ABSTRACT

For the past decade, I have annually taught GEO 103 Environment and Society, my university’s introductory environmental studies course. It is a large class of 75 to 150 students with graduate teaching assistants leading weekly smaller discussion groups. The bulk of students in the course are not geography majors or even humanities or social science majors. Rather, they are visitors from other fields and far-flung parts of campus: engineering, computer science, elementary education, finance and entrepreneurship, broadcast journalism, sports management, and fashion design. In short, they are neither budding environmentalists nor would-be environmental studies majors-not by a long shot. This course is likely the first, and last, environmental studies class they will ever take. But since they are enrolled in this course to fulfill a liberal arts distribution requirement, they enter my class somewhat under duress, and most likely, the course is the lowest priority among the four to six classes they are taking that semester.
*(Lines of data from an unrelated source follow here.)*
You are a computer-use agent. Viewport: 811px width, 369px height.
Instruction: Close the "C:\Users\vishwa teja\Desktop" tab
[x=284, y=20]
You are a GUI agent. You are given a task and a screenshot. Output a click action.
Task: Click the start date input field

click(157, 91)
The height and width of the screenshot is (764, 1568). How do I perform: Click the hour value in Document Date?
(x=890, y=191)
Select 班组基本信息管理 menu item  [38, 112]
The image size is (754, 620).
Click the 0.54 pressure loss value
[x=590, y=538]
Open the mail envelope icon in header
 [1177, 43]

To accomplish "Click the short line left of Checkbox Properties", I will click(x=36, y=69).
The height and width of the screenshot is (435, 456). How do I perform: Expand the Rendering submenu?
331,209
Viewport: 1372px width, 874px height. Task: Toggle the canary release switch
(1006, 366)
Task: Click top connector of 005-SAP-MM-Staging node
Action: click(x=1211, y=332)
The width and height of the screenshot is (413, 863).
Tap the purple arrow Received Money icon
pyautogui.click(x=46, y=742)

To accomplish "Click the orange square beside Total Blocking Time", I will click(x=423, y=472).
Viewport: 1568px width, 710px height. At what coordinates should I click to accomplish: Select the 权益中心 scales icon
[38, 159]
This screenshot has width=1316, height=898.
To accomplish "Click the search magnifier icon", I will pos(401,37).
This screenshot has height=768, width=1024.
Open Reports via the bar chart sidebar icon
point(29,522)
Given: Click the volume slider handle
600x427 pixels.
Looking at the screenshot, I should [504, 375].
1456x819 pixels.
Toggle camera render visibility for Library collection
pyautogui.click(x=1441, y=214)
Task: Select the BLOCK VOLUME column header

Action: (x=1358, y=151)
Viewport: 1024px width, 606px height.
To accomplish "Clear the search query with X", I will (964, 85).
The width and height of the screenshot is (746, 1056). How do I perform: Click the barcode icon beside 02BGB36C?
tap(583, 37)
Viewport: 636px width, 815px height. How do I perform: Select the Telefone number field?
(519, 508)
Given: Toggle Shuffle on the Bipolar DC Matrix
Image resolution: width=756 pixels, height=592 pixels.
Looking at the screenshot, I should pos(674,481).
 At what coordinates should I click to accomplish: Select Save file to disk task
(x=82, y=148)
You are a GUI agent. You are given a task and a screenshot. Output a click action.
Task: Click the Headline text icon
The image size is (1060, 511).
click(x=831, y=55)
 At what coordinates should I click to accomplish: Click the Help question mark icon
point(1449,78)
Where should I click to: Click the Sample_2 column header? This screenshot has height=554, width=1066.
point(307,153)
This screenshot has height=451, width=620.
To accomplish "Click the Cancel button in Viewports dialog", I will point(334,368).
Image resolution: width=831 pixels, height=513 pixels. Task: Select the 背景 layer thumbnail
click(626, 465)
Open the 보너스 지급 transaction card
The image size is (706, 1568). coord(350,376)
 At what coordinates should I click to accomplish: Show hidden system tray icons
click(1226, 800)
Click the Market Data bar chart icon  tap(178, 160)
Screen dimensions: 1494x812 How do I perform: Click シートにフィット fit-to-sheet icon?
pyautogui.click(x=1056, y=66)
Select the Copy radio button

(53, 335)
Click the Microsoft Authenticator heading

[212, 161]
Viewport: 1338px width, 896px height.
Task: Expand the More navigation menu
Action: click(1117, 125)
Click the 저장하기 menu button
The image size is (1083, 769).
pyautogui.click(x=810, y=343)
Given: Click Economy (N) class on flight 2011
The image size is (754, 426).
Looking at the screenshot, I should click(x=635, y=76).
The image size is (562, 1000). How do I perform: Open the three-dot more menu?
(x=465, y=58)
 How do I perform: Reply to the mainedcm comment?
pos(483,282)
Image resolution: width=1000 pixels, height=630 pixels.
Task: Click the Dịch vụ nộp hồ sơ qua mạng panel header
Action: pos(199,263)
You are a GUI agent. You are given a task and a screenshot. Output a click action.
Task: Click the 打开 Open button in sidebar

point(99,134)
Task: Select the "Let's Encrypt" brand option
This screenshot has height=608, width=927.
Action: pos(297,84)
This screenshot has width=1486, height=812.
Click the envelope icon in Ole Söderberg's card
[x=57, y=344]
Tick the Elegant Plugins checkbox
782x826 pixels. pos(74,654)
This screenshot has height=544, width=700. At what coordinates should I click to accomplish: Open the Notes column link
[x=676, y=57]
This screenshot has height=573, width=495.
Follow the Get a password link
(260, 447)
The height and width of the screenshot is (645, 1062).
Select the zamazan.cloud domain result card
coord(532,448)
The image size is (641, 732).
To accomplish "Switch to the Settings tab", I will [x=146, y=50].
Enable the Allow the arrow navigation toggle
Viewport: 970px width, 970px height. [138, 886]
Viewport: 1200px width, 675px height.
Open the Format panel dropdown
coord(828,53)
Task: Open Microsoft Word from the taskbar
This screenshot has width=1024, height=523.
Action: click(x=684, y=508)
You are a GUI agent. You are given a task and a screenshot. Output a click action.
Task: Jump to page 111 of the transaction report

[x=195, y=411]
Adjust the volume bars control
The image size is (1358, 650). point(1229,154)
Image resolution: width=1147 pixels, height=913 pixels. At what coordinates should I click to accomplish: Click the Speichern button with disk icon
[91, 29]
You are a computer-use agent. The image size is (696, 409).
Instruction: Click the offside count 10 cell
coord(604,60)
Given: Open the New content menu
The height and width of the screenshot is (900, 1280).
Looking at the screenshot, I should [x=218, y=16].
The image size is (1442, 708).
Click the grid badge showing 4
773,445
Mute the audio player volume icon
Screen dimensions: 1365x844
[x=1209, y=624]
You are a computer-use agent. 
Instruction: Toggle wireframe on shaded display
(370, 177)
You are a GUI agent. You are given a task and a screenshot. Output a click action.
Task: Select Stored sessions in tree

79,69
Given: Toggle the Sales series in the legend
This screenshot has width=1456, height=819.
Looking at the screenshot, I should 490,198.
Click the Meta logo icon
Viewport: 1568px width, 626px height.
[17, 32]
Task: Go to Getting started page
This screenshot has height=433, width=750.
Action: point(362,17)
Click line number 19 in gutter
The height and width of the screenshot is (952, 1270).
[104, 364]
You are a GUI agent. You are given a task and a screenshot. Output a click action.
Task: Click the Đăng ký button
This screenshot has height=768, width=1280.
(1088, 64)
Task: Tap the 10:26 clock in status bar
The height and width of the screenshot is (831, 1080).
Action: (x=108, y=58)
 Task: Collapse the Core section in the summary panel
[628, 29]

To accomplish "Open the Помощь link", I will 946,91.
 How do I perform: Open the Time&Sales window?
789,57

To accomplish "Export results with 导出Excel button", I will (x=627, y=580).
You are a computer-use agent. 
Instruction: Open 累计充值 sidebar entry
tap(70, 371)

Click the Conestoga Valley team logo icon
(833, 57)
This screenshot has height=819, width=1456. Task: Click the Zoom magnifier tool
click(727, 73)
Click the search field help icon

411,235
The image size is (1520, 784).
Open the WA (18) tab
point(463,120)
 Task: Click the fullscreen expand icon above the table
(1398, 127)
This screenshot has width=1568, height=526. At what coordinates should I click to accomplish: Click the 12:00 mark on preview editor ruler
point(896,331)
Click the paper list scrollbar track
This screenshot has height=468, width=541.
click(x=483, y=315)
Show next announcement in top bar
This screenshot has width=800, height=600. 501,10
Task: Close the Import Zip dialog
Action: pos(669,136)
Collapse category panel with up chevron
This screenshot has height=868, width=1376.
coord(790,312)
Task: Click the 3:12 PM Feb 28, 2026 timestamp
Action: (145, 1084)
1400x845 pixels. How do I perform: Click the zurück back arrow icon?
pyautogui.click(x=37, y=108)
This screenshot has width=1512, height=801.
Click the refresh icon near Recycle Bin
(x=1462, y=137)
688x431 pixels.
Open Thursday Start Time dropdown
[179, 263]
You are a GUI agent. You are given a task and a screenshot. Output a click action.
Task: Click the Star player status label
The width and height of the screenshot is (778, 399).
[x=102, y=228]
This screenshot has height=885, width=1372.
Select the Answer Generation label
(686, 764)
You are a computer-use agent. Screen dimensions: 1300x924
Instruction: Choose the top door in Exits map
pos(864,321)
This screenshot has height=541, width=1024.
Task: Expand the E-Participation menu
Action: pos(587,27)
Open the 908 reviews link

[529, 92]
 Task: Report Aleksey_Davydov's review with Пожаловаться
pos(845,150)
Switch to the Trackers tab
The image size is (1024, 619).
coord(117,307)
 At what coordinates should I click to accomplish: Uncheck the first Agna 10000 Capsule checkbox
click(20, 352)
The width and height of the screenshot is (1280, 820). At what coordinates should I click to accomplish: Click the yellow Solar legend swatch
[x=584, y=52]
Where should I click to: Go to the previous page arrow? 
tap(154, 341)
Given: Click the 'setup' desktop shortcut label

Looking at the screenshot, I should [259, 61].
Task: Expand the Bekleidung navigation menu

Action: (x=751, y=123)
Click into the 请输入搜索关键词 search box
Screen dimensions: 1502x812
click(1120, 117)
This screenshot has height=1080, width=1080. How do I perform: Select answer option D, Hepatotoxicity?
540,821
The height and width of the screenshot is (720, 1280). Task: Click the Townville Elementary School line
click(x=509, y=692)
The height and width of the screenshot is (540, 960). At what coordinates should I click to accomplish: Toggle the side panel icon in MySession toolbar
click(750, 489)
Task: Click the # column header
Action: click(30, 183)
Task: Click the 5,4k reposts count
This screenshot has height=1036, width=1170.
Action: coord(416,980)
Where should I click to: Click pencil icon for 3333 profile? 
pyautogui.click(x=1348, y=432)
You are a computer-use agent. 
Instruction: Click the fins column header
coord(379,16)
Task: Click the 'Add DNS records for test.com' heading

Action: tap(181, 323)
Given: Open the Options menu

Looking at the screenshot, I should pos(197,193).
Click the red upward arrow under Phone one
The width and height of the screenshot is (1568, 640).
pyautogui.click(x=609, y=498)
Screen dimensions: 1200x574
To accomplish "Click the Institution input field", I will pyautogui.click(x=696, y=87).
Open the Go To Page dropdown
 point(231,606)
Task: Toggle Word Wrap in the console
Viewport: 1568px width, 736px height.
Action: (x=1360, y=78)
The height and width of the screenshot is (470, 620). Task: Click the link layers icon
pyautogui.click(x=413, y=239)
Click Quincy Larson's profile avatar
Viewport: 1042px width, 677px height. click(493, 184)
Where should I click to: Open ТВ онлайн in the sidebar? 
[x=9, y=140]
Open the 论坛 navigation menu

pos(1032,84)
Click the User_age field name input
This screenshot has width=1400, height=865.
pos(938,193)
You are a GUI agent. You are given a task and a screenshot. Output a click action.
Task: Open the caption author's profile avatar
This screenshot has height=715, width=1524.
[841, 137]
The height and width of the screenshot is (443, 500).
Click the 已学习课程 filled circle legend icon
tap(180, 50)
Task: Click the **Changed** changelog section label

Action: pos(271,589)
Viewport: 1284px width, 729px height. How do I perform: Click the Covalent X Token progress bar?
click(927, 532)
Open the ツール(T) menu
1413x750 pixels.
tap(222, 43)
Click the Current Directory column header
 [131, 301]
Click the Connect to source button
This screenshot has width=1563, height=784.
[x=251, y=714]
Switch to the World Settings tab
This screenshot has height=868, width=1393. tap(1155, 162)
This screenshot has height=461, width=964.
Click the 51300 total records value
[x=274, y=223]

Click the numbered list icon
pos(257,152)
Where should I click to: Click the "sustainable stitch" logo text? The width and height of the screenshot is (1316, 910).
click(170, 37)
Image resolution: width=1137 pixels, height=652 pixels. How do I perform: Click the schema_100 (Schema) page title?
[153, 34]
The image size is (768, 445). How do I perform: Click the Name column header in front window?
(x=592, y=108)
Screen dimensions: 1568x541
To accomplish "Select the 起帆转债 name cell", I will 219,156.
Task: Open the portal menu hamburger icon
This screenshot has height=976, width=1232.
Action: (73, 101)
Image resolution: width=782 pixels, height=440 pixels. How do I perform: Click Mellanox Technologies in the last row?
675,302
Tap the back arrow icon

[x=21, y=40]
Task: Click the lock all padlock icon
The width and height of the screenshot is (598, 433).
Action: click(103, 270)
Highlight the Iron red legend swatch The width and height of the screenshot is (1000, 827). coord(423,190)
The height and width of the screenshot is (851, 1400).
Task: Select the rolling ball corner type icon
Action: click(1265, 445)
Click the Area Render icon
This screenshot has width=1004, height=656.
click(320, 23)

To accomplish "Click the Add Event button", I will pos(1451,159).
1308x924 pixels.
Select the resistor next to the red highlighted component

Sparking interest in environmental policy and the Environmental Humanities in such an audience is challenging, both for myself and the teaching assistants who work with me. By and large, many of the students approach this course, and perhaps their other

classes, with a very instrumental outlook. Given this situation, it is not surprising that they lack enthusiasm taking courses outside their major. What many want from this course, is the highest possible grade with the minimum amount of effort. The instrumental outlook of contemporary college students is a familiar lament among academics (Nathan; Arum and Roksa), but it seems quite troubling in a course such as this given that it focuses so much on climate change-and climate change, to put it mildly, is something students will have to contend with for the rest of their lives, regardless of their major or chosen career. While the course focuses on the cultural, political, and economic dimensions of a number of environmental issues, climate change is a major topic in the class, and it has become even more so throughout the past ten years. While it is not a natural science course per se, I do devote a week to the science and consequences of climate change. Whether it is the rise of atmospheric temperature, the loss of sea ice in the Arctic, or the growth of wildfires in the western United States, the findings about climate

change published in the Intergovernmental Panel on Climate Change (IPCC) reports or National Climate Assessment have grown more dire and worrisome with each passing year (Mann and Lee; U.S. Global Change Research Program). Despite my best efforts to contain this section of the course, my discussion of climate change now takes up more and more of the class. Confronted with the dire predictions of climatologists, the students by and large

have one reaction: indifference. The cavalier attitude of students toward their future and that of fellow people around the world was brought home to me a few years ago in an email by one of my teaching assistants leading a discussion section about climate change. “My soul is crushed,” she began. “I thought we were going to have this fabulous conversation about framing arguments, the role of science, finding allies and figuring out how to effectively communicate [climate science to the public]. The class-and I don’t just mean two or three vocal people-basically came up with this: all of Bangladesh could die, the temperature could increase six degrees, tons of species could die, and people in other places could suffer from drinking water and crop shortages, and we wouldn’t care at all.” She went on: “On one hand, it’s sort of confusing-they’re super cynical and at times seem morally bankrupt, but they also sort of want something to happen … They won’t care about species loss (even polar bears!) until they believe it will economically hurt them. They don’t care about people in any other place. They will only care about drought when they don’t have enough drinking water or when food is really expensive … And if NYC becomes like Houston? Whatever. That’s what air conditioning is for. And if poor people can’t afford it? Go to the mall” (Green). Dealing with such a reaction posed challenges for my teaching assistant and me,

and I would argue, raises important questions for those of us in the environmental humanities. A generation of scholarship in the Environmental Humanities and allied fields such as political ecology, environmental history, and environmental sociology have urged scholars to highlight the injustice of climate change for poor and marginal communities, both within the United States and in the Global South, and how a warming world could deepen inequality (Nixon; Robbins; Perrualt, Bridge, and McCarthy). Imparting this knowledge about climate justice is a core intellectual, political, and ethical pillar of teaching climate change in the Environmental Humanities. Yet how should we react when students respond to the science and ethics of climate change with a shrug and a “meh”? My initial response to my dispirited teaching assistant was to remind her that as

much as we would like students to share our concern about climate change and the consequences for people around the world, we cannot make them care. Our role is to teach them the fundamentals of environment-society geography and pose the policy and ethical questions raised by climate change, but ultimately, what lessons they draw from that are their own. I also wanted to meet with the students in the discussion section, and fortunately, this is something they suggested themselves. We had a productive conversation about climate change-which, truth be told, some still doubted was even happening. Most seemed unconvinced it was much of a problem or that we owed much to those most affected by the rising seas, fiercer storms, and searing droughts that come with it.